Selected passage
COLUMN – To more people-based councils!

fighting goliathWe must always be on our guard to resist the counterproductive urge to throw out the proverbial baby with the bath water! And a good case in point is the system of Government-established Constituency Councils.

At present, there are many strident calls for the jettisoning of this Democratic Labour Party (DLP) programme, and these calls are understandable. But I would like to urge my fellow Barbadians to make a distinction between the noble and highly desirable concept of Local Government in the form of genuine people-based community or constituency councils and the highly partisan abomination of this concept that the DLP has foisted on our nation.

In the year 2006 , the People’s Empowerment Party (PEP) published a leaflet in which it called for a system of Constituency Councils and explained in detail how the system would work. Unfortunately no member of the PEP was elected to the House of Assembly in the 2008 general elections, and it therefore had very limited leverage to influence Government policy in the post 2008 period.

Soon after its 2008 election victory the new DLP Government took hold of our Constituency Council proposal, bastardized our ideas, and produced a system of Constituency Councils whose major functions are, apparently, to sponsor a karaoke competition, run a politically partisan football tournament, and provide a mechanism for DLP partisan influence at the community level.

But this regrettable occurrence should not cause us to lose sight of the intrinsic worth and relevance of the concept of a community-based tier of governance and administration.

If, instead of this DLP-orchestrated bastardization, the PEP’s ideas had been implemented, the Barbadian people would have received a system of popularly elected community-based councils designed to carry out the following functions:

Where there are emergency cases of garbage pile-ups, excessive overgrown bush or potholes in minor roads in the community, the council would not have to wait on and beg the Sanitation Service Authority, the National Conservation Commission or the Ministry of Public Works. Instead, the council would be equipped with an Environmental Fund that would enable it to respond immediately by contracting a community-based service provider and his or her local community workers to clear away the health hazard, or to patch the road.

Stated goal 1
Decide whether each statement agrees with the column on constituency councils, answering yes or no and quoting the words of the column that settle it: (a) The PEP put out a leaflet in 2006 calling for a system of Constituency Councils. (b) A PEP member won a seat in the House of Assembly in the 2008 general elections. (c) Under the PEP plan, a council facing a garbage pile-up would have to wait on the Sanitation Service Authority.

Provided data
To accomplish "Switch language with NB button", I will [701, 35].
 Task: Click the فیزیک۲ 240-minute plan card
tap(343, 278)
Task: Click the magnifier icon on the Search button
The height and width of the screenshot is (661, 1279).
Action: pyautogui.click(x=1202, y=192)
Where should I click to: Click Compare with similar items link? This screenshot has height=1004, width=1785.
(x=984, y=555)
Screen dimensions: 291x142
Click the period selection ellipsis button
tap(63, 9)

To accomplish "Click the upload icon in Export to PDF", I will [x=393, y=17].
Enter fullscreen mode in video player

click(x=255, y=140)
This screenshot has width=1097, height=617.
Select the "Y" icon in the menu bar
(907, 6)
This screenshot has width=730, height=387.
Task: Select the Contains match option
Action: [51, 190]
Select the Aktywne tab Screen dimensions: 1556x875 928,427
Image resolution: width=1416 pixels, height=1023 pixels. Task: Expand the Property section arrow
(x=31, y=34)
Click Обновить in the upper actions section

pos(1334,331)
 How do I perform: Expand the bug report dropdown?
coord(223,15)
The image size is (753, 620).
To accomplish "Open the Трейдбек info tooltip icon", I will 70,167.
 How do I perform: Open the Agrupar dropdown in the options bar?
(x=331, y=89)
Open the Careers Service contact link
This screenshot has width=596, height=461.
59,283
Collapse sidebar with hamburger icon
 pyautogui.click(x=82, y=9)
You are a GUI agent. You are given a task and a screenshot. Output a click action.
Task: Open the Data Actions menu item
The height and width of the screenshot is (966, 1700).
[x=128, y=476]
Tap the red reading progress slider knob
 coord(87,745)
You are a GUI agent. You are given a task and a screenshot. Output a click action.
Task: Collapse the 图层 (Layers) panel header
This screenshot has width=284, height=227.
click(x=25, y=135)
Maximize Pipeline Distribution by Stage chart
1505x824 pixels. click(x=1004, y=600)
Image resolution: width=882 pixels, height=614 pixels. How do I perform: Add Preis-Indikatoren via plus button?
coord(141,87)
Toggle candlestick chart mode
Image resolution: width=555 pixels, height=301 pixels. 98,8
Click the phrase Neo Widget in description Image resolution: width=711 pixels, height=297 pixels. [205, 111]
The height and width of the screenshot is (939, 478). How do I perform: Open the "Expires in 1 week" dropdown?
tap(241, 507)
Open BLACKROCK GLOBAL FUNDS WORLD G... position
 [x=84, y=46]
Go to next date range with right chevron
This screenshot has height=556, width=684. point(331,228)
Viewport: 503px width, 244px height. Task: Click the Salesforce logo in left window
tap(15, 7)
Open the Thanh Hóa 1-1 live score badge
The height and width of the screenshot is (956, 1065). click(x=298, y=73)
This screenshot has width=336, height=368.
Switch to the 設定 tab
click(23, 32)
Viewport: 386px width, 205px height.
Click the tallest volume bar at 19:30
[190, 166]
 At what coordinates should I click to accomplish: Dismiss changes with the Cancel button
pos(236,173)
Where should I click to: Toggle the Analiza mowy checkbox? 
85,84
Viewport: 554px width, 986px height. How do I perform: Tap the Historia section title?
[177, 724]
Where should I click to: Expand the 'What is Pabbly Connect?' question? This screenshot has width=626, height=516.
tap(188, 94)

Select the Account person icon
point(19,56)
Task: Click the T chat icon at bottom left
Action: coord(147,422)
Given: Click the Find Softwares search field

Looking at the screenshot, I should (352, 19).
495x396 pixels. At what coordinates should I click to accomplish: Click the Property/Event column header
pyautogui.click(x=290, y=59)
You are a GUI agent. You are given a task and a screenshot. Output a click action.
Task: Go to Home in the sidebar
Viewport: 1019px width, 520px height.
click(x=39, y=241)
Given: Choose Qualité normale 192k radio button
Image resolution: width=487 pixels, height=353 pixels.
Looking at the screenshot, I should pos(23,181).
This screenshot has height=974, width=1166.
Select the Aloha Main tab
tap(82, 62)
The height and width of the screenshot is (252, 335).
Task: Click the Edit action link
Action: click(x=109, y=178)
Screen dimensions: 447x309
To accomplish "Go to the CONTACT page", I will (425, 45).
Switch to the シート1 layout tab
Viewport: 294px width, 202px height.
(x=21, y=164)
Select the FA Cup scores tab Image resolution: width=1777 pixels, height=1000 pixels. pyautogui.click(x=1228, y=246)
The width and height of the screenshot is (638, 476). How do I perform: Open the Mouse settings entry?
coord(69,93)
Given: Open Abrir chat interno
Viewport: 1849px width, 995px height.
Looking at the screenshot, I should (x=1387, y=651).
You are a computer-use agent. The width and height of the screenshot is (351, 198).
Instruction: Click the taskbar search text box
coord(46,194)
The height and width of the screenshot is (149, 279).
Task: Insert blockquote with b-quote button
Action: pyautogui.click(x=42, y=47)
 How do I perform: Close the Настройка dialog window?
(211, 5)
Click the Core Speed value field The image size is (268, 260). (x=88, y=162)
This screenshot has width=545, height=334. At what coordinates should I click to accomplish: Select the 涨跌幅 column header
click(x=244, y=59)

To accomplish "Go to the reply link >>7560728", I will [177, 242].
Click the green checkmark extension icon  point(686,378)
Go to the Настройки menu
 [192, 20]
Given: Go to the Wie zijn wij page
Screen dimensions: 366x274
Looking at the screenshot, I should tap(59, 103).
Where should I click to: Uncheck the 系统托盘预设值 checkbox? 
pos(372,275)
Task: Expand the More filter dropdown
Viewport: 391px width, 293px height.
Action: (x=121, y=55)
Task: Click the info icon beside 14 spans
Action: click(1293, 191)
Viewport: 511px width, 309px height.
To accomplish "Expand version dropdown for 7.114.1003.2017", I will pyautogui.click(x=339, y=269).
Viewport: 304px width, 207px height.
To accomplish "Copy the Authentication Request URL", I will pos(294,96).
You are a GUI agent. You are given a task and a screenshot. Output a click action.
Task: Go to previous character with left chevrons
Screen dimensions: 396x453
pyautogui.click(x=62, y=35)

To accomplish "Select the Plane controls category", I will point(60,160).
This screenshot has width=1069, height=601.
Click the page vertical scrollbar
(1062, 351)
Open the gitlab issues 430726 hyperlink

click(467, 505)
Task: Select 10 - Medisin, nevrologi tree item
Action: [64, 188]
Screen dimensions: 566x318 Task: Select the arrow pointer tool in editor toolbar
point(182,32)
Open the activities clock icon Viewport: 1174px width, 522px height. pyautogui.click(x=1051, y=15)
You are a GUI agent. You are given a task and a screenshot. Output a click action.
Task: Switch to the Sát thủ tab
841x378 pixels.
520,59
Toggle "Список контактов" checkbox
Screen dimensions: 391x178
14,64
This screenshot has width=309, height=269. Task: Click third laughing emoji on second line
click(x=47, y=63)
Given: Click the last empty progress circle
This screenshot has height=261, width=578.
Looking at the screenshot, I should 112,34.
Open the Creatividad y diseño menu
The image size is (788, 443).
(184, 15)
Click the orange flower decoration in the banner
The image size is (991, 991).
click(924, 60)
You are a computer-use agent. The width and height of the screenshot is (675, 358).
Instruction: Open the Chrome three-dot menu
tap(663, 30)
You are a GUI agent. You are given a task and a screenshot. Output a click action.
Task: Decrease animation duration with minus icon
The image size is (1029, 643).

Stated goal 2
Give back, unchanged, the stretch of the entries from their very first line through the line containing "Action: pyautogui.click(x=1202, y=192)", with both of those lines included.

Correct result 1
(a) Yes: "the People’s Empowerment Party (PEP) published a leaflet in which it called for a system of Constituency Councils"
(b) No: "no member of the PEP was elected to the House of Assembly in the 2008 general elections"
(c) No: "the council would not have to wait on and beg the Sanitation Service Authority"

Correct result 2
To accomplish "Switch language with NB button", I will [701, 35].
 Task: Click the فیزیک۲ 240-minute plan card
tap(343, 278)
Task: Click the magnifier icon on the Search button
The height and width of the screenshot is (661, 1279).
Action: pyautogui.click(x=1202, y=192)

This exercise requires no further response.